Top of Listed records

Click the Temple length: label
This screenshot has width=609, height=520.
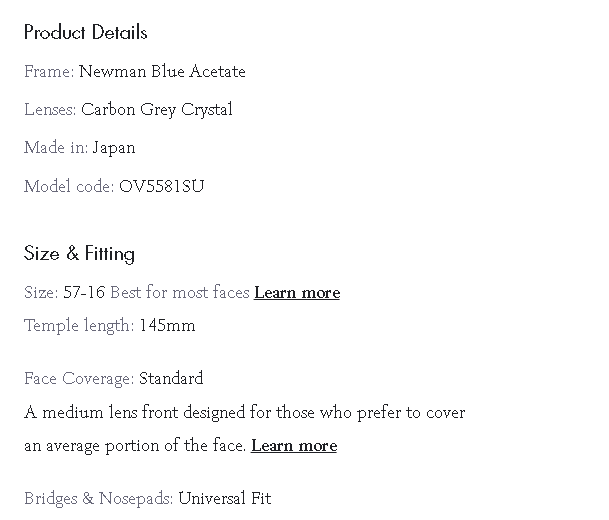79,326
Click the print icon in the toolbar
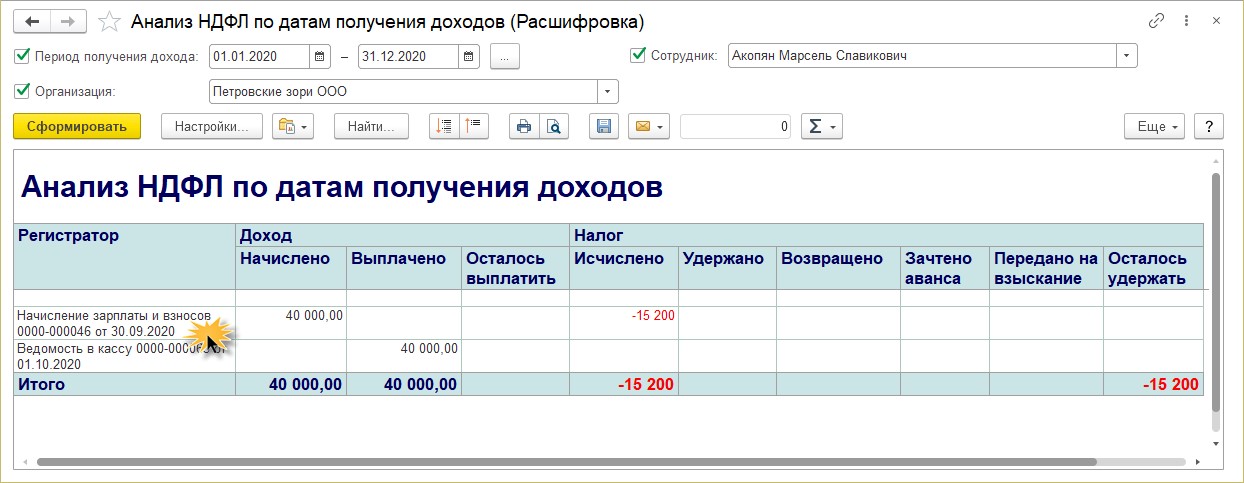Screen dimensions: 1244x483 click(x=524, y=127)
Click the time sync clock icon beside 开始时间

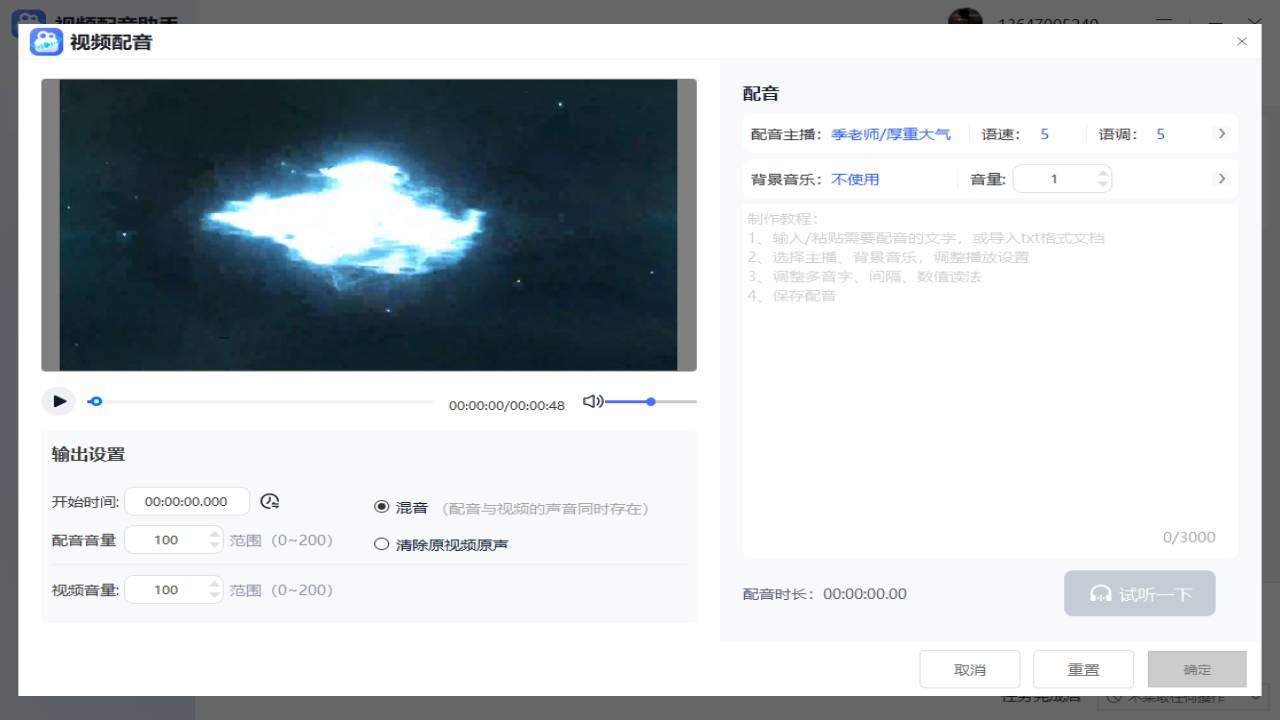269,501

Bottom of Listed records

Every entry, word for word: repeat it, but skip the images.

_The answer_:
Click the Temple length: label
This screenshot has width=609, height=520.
79,326
Click the print icon in the toolbar
Screen dimensions: 1244x483 click(x=524, y=127)
Click the time sync clock icon beside 开始时间

269,501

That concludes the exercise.